# [WHAT YOU HAVE TO DO]
Each line of the material that includes the string "input" counts once; report the total and nothing further.

..............................

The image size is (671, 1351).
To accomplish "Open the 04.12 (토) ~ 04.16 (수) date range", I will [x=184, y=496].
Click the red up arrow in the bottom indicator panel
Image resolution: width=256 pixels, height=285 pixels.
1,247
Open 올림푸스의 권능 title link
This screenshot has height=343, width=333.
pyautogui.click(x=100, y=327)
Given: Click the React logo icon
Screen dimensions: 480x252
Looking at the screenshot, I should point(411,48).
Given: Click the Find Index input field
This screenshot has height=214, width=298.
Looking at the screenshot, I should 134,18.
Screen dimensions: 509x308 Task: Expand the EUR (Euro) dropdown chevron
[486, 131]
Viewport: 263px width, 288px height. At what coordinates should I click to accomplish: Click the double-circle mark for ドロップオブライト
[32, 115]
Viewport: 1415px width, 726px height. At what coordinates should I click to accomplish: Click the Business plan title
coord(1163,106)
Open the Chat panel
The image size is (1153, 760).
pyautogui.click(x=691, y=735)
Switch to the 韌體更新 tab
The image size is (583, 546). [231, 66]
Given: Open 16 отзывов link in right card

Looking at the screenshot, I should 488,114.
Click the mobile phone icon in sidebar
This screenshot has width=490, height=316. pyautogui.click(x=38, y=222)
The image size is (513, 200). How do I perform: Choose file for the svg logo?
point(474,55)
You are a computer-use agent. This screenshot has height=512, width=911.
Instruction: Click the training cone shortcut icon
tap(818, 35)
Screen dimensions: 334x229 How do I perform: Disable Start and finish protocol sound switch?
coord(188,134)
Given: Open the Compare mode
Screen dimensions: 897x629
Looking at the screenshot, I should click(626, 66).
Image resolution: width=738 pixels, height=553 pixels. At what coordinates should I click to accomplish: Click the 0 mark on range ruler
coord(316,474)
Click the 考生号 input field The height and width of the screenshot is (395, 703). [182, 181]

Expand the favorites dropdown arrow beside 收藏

..............................

# [RESPONSE TO THE EXERCISE]
2